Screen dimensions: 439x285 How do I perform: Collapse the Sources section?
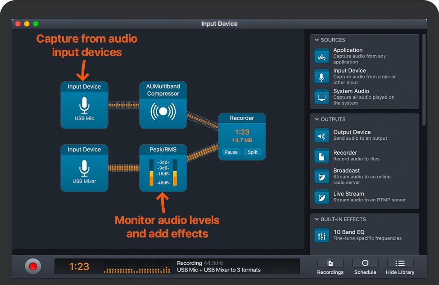[x=317, y=40]
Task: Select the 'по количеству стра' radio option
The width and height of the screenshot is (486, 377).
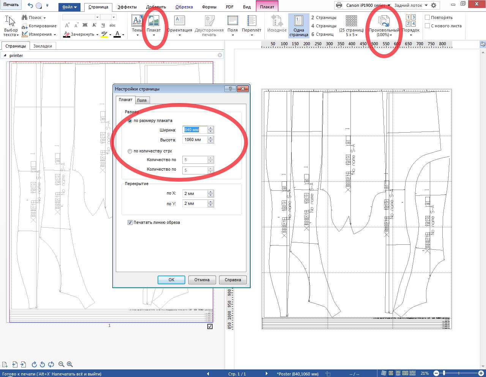Action: click(130, 151)
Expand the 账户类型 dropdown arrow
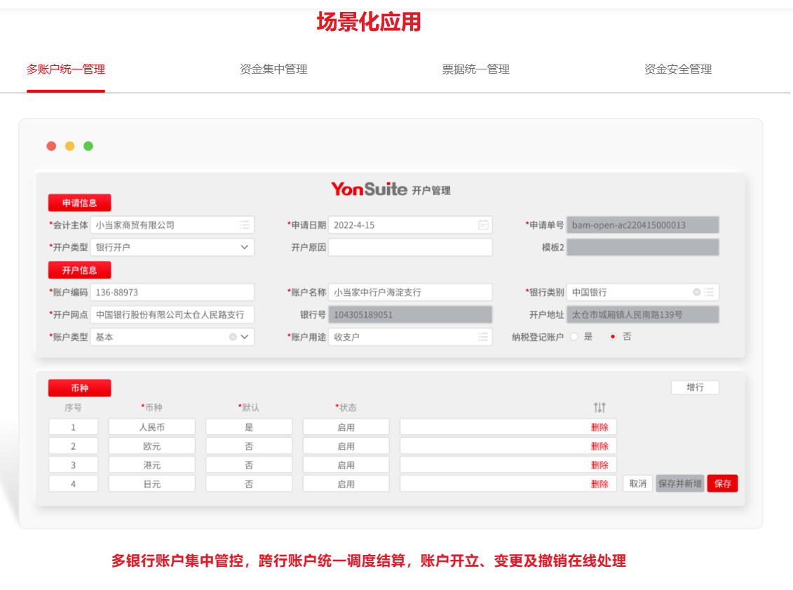Screen dimensions: 793x590 pos(245,337)
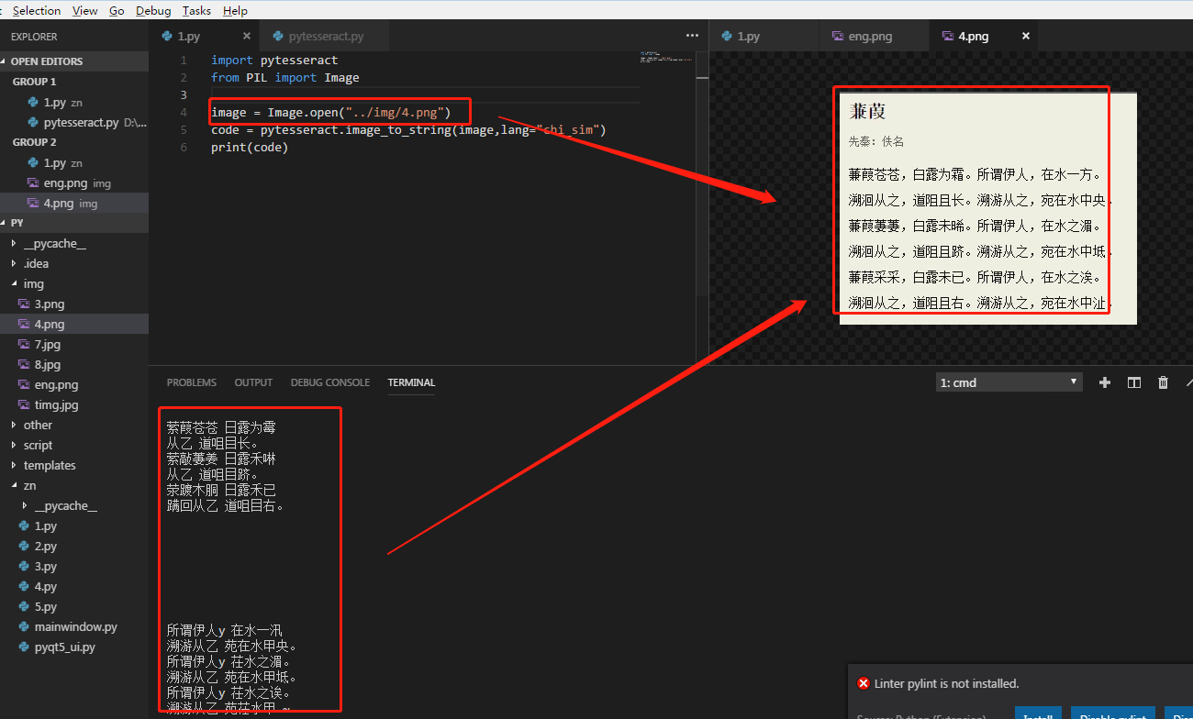The height and width of the screenshot is (719, 1193).
Task: Click the Disable pylint button
Action: tap(1111, 714)
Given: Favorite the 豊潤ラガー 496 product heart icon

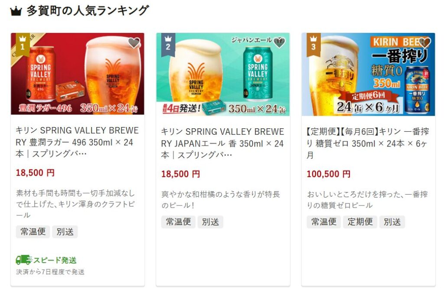Looking at the screenshot, I should (x=134, y=43).
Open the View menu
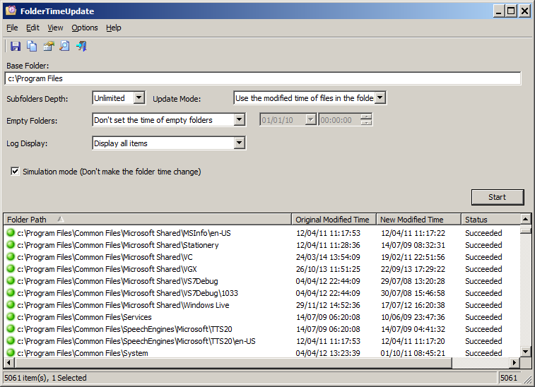 coord(55,28)

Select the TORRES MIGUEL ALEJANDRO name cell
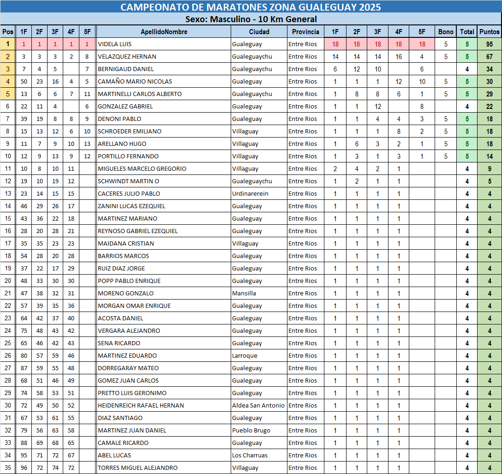(164, 468)
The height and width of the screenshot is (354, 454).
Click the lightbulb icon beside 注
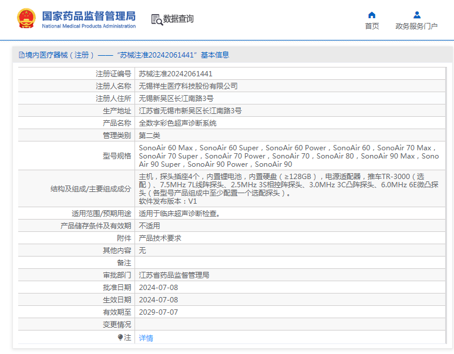121,338
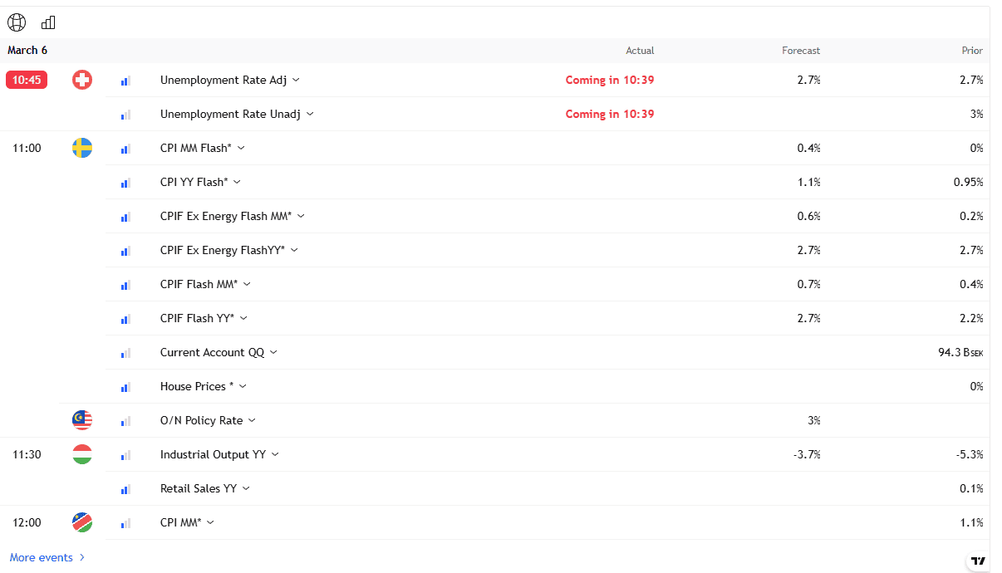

☆ ☆ ☆

INSTRUCTIONS TO FOLLOW :: Copy out exactly the lines between the line that contains "Open the View menu" and the last line of the records, both ends included; leave out every picture.

WRITTEN SOLUTION ::
Open the View menu
 coord(55,28)

Select the TORRES MIGUEL ALEJANDRO name cell
(164, 468)
The height and width of the screenshot is (354, 454).
Click the lightbulb icon beside 注
121,338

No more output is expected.